Frontlist: The rising cases of covid have struck print book sales. How does it affect the sales of Zubaan Books?
Urvashi: It affects our sales very badly, as the absence of public presence and the closure of shops, etc., has meant that book sales are really down. Our earnings from the sale of books are down to about 15-20 percent of what they were pre-pandemic, and I have no idea when we will even begin to recover.
Frontlist: Considering our first-hand experience, the Indian Publishing Industry has as much nepotism as seen in Bollywood. What do you think?

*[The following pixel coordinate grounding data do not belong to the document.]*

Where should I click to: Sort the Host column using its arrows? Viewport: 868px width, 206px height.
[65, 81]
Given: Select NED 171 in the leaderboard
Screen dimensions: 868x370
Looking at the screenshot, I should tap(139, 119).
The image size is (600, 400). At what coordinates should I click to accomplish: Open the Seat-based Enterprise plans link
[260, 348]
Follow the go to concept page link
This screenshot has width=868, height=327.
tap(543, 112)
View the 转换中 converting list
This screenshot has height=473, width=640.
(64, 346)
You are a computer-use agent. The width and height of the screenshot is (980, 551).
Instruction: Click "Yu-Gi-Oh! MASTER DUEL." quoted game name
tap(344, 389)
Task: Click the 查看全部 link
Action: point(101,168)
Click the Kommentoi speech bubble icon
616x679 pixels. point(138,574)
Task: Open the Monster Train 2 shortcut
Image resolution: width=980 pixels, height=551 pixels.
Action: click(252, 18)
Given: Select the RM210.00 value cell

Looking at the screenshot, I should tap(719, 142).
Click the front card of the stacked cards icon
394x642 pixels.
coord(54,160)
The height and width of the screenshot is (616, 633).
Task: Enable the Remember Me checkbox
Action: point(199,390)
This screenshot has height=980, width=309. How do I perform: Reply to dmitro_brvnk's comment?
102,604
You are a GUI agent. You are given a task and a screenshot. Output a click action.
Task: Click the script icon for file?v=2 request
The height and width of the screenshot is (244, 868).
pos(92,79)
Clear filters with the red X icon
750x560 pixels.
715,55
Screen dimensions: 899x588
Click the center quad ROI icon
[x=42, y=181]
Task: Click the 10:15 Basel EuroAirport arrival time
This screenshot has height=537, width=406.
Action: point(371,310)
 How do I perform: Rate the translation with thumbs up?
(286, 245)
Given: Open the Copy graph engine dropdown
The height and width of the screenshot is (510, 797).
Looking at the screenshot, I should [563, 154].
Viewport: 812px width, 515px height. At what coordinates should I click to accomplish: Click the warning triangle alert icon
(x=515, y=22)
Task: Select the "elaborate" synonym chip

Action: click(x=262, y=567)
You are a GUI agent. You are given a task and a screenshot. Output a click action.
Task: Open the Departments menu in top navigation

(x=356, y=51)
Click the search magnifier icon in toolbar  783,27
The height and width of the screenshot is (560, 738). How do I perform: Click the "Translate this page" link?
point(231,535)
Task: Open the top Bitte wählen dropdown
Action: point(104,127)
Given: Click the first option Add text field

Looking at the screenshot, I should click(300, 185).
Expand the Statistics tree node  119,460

Urvashi: Really? I’m not sure where your first-hand experience comes from though you don’t say. But anyway, here is what I think. It is true that until some years ago, many family-owned publishing houses had the children or grandchildren of the founders almost naturally move into the profession. One of the consequences of this was that there was little room for professionalism. Today this has begun to change even that generation that came in through their parents feel the need to scale up their skills, so they are learning something. Then, another thing that impacted this was that there are no clearly laid pathways to enter publishing – for example, no training courses, etc. So that often leads to a kind of nepotism, not only in terms of the family but also in terms of friends and known people coming in, again this is beginning to change, but slowly. Now, is it more or less nepotistic than Bollywood? I don’t know. I have never had a parent in publishing. I got a job in publishing on my own merit. Anyone I have ever appointed as a publisher has come through the process of a job being advertised and an extensive interview process, and there are other publishers like us. But yes, knowing someone also helps and being the family also does.